**Task goal:** Every entry must be copied word for word.

[Start of Attachment]

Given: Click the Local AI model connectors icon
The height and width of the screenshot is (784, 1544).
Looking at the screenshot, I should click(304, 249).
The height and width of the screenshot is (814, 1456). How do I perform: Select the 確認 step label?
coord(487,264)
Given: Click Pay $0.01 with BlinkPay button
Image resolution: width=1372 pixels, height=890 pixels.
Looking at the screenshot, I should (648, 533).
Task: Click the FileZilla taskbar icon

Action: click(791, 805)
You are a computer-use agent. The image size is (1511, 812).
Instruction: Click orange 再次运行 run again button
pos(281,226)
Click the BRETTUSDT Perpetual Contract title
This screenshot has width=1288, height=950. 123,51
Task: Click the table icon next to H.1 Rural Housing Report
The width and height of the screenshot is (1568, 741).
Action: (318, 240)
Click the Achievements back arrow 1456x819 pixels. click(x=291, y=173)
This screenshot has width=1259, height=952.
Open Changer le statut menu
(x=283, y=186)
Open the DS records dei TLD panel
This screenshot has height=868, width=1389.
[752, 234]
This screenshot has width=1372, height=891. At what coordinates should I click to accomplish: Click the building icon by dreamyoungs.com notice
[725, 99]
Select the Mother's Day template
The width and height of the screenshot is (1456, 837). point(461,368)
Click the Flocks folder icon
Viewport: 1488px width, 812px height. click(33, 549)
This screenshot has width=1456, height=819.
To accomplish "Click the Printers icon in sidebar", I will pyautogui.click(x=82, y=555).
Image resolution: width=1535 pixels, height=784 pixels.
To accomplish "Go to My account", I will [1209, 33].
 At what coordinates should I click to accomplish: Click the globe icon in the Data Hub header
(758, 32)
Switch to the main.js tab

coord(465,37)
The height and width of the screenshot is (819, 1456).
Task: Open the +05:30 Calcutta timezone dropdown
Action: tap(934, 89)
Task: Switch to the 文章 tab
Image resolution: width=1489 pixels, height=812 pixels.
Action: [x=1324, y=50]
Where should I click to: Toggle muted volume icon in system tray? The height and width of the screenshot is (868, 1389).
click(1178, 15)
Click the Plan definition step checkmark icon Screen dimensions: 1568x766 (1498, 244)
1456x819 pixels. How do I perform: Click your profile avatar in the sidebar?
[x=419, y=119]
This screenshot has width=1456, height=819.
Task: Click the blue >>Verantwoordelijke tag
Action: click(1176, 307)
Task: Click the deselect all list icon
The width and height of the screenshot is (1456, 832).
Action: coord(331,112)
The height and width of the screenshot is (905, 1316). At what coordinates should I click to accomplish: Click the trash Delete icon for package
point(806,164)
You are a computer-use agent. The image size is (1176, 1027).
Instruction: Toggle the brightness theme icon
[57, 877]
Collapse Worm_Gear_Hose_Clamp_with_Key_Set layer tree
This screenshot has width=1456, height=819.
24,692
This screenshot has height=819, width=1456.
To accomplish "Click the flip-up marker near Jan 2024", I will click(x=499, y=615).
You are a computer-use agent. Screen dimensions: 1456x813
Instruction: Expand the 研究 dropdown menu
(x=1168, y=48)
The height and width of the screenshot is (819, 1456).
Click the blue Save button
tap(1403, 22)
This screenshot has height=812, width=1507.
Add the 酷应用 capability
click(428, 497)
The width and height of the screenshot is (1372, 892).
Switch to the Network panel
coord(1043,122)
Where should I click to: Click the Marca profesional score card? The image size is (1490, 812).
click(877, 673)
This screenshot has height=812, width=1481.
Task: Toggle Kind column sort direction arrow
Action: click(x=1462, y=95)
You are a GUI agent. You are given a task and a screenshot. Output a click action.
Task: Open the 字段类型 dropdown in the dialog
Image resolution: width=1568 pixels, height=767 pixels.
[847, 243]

[End of Attachment]

**Completed task:**
Given: Click the Local AI model connectors icon
The height and width of the screenshot is (784, 1544).
Looking at the screenshot, I should click(304, 249).
The height and width of the screenshot is (814, 1456). How do I perform: Select the 確認 step label?
coord(487,264)
Given: Click Pay $0.01 with BlinkPay button
Image resolution: width=1372 pixels, height=890 pixels.
Looking at the screenshot, I should (648, 533).
Task: Click the FileZilla taskbar icon

Action: click(791, 805)
You are a computer-use agent. The image size is (1511, 812).
Instruction: Click orange 再次运行 run again button
pos(281,226)
Click the BRETTUSDT Perpetual Contract title
This screenshot has width=1288, height=950. 123,51
Task: Click the table icon next to H.1 Rural Housing Report
The width and height of the screenshot is (1568, 741).
Action: (318, 240)
Click the Achievements back arrow 1456x819 pixels. click(x=291, y=173)
This screenshot has width=1259, height=952.
Open Changer le statut menu
(x=283, y=186)
Open the DS records dei TLD panel
This screenshot has height=868, width=1389.
[752, 234]
This screenshot has width=1372, height=891. At what coordinates should I click to accomplish: Click the building icon by dreamyoungs.com notice
[725, 99]
Select the Mother's Day template
The width and height of the screenshot is (1456, 837). point(461,368)
Click the Flocks folder icon
Viewport: 1488px width, 812px height. click(33, 549)
This screenshot has width=1456, height=819.
To accomplish "Click the Printers icon in sidebar", I will pyautogui.click(x=82, y=555).
Image resolution: width=1535 pixels, height=784 pixels.
To accomplish "Go to My account", I will [1209, 33].
 At what coordinates should I click to accomplish: Click the globe icon in the Data Hub header
(758, 32)
Switch to the main.js tab

coord(465,37)
The height and width of the screenshot is (819, 1456).
Task: Open the +05:30 Calcutta timezone dropdown
Action: tap(934, 89)
Task: Switch to the 文章 tab
Image resolution: width=1489 pixels, height=812 pixels.
Action: [x=1324, y=50]
Where should I click to: Toggle muted volume icon in system tray? The height and width of the screenshot is (868, 1389).
click(1178, 15)
Click the Plan definition step checkmark icon Screen dimensions: 1568x766 (1498, 244)
1456x819 pixels. How do I perform: Click your profile avatar in the sidebar?
[x=419, y=119]
This screenshot has width=1456, height=819.
Task: Click the blue >>Verantwoordelijke tag
Action: click(1176, 307)
Task: Click the deselect all list icon
The width and height of the screenshot is (1456, 832).
Action: coord(331,112)
The height and width of the screenshot is (905, 1316). At what coordinates should I click to accomplish: Click the trash Delete icon for package
point(806,164)
You are a computer-use agent. The image size is (1176, 1027).
Instruction: Toggle the brightness theme icon
[57, 877]
Collapse Worm_Gear_Hose_Clamp_with_Key_Set layer tree
This screenshot has width=1456, height=819.
24,692
This screenshot has height=819, width=1456.
To accomplish "Click the flip-up marker near Jan 2024", I will click(x=499, y=615).
You are a computer-use agent. Screen dimensions: 1456x813
Instruction: Expand the 研究 dropdown menu
(x=1168, y=48)
The height and width of the screenshot is (819, 1456).
Click the blue Save button
tap(1403, 22)
This screenshot has height=812, width=1507.
Add the 酷应用 capability
click(428, 497)
The width and height of the screenshot is (1372, 892).
Switch to the Network panel
coord(1043,122)
Where should I click to: Click the Marca profesional score card? The image size is (1490, 812).
click(877, 673)
This screenshot has height=812, width=1481.
Task: Toggle Kind column sort direction arrow
Action: click(x=1462, y=95)
You are a GUI agent. You are given a task and a screenshot. Output a click action.
Task: Open the 字段类型 dropdown in the dialog
Image resolution: width=1568 pixels, height=767 pixels.
[847, 243]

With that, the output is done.